# Probability Distribution on Sequences

Using transition matrix, pdf is assigned on sequences

\[

p(x) = Tx

\]

where \(T\) is the transition matrix and \(x\) is the sparse binary representation of the sequence. For example,

\[

x = \left( \begin{array}{lllll}

1 & 0 & 0 & 0 & 0\\

0 & 1 & 1 & 0 & 0\\

0 & 0 & 0 & 1 & 0\\

0 & 0 & 0 & 0 & 1

\end{array} \right)

\]

represent \( (a,c,c,g,t) = (1, 2, 2, 3, 4)\).

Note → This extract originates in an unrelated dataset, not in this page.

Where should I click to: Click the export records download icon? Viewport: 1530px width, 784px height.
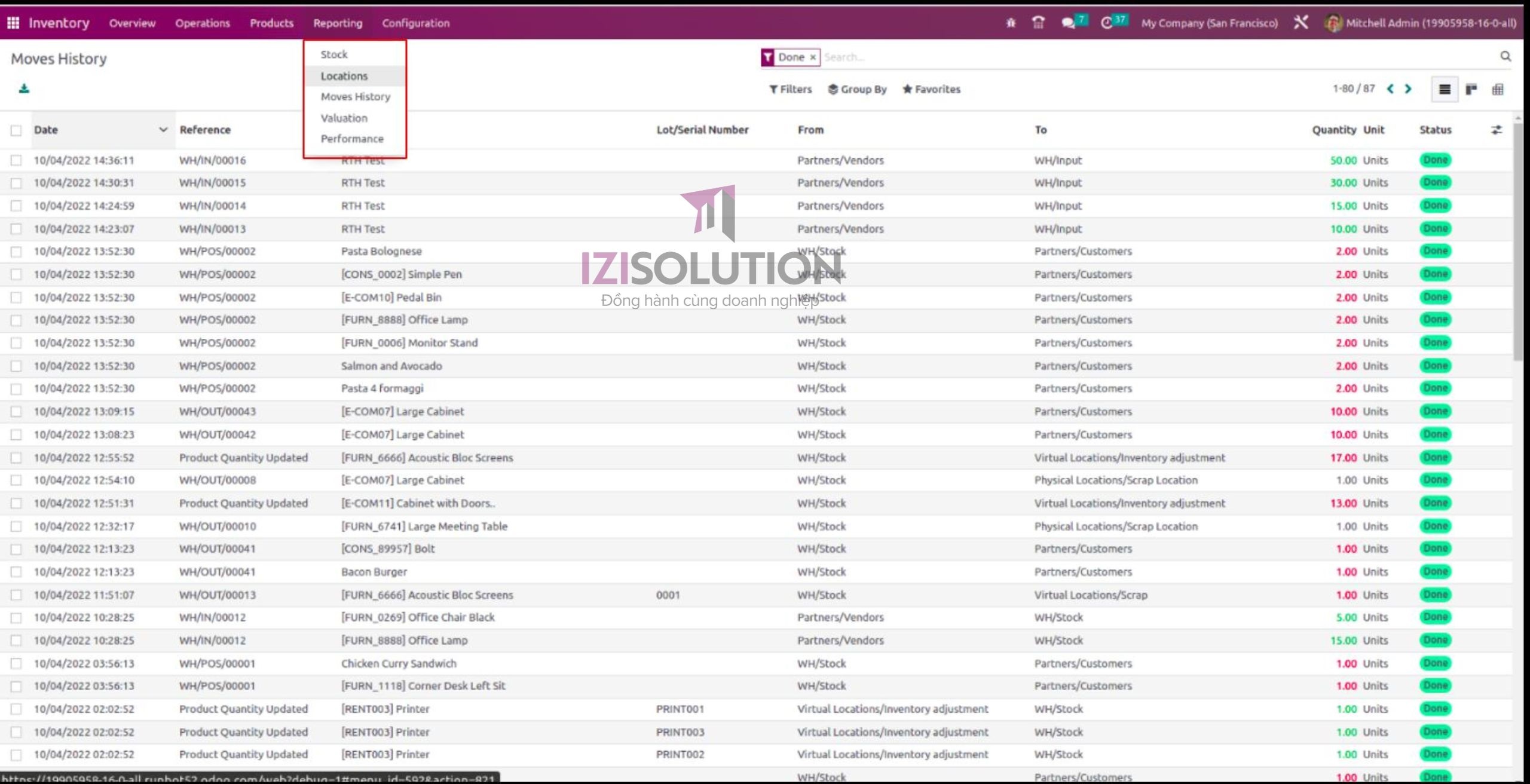tap(23, 90)
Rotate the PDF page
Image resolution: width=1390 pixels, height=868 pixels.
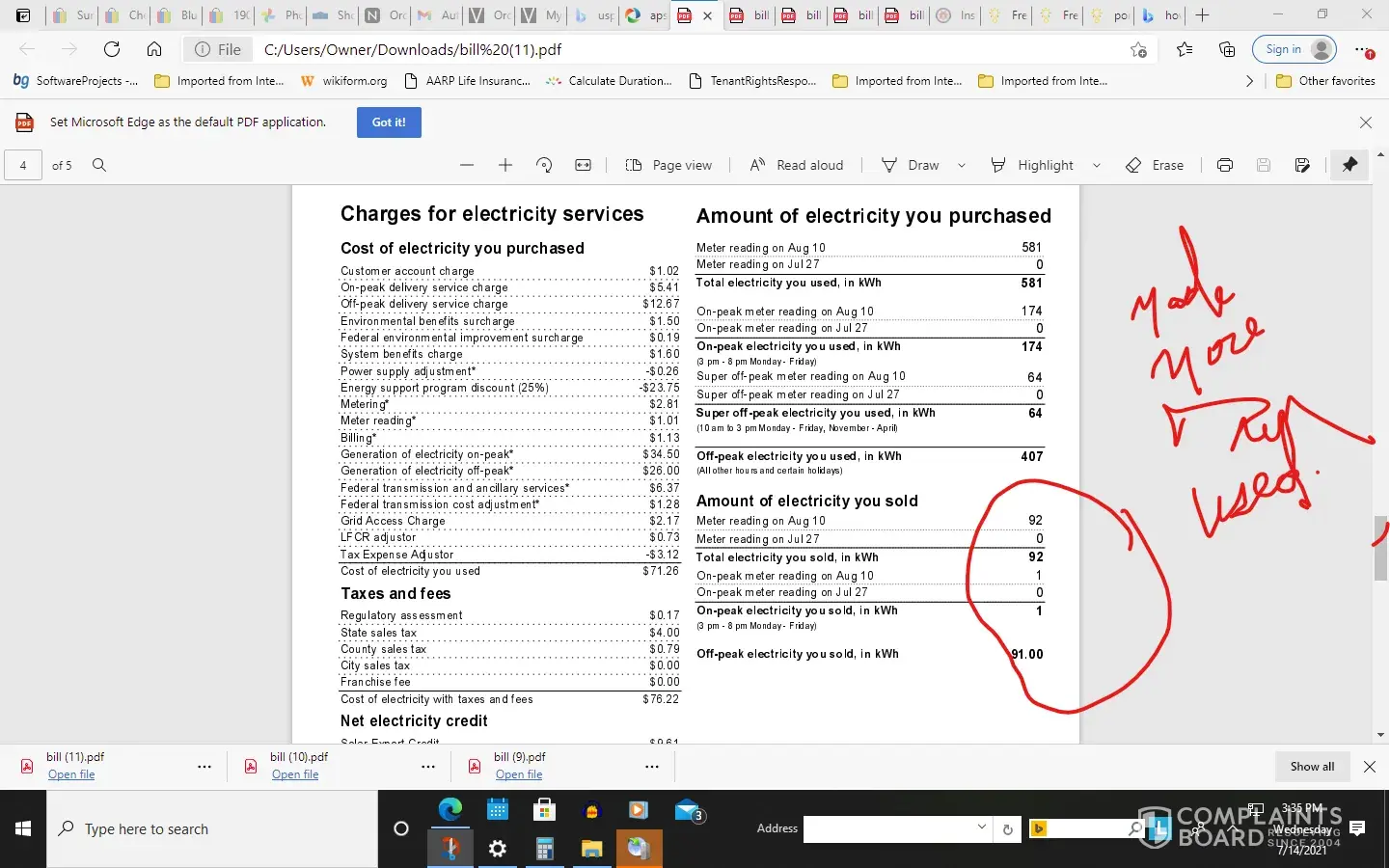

Once you get the corresponding probability distribution function (pdf) of each sequence,

Kalback-Leibler divergence of pdf is given for each pair of the sequences,

\[

KL^1(x||y) == KL(p(x)||p(y))

\]

\[

= E_{p(x)} \log{\frac{p(x)}{p(y)}} = \sum_{H} p(x) \log{\frac{p(x)}{p(y)}}

\]

For gapped alignments of variable lengths of sequences, you can still calculate the pdf of each sequence on sequence space of variable length somehow. For practical application, you can restrict the sequence space within the maximum length of the considering sequences.

Can we efficiently calculate the sum in \(KL^1\)? Probably yes.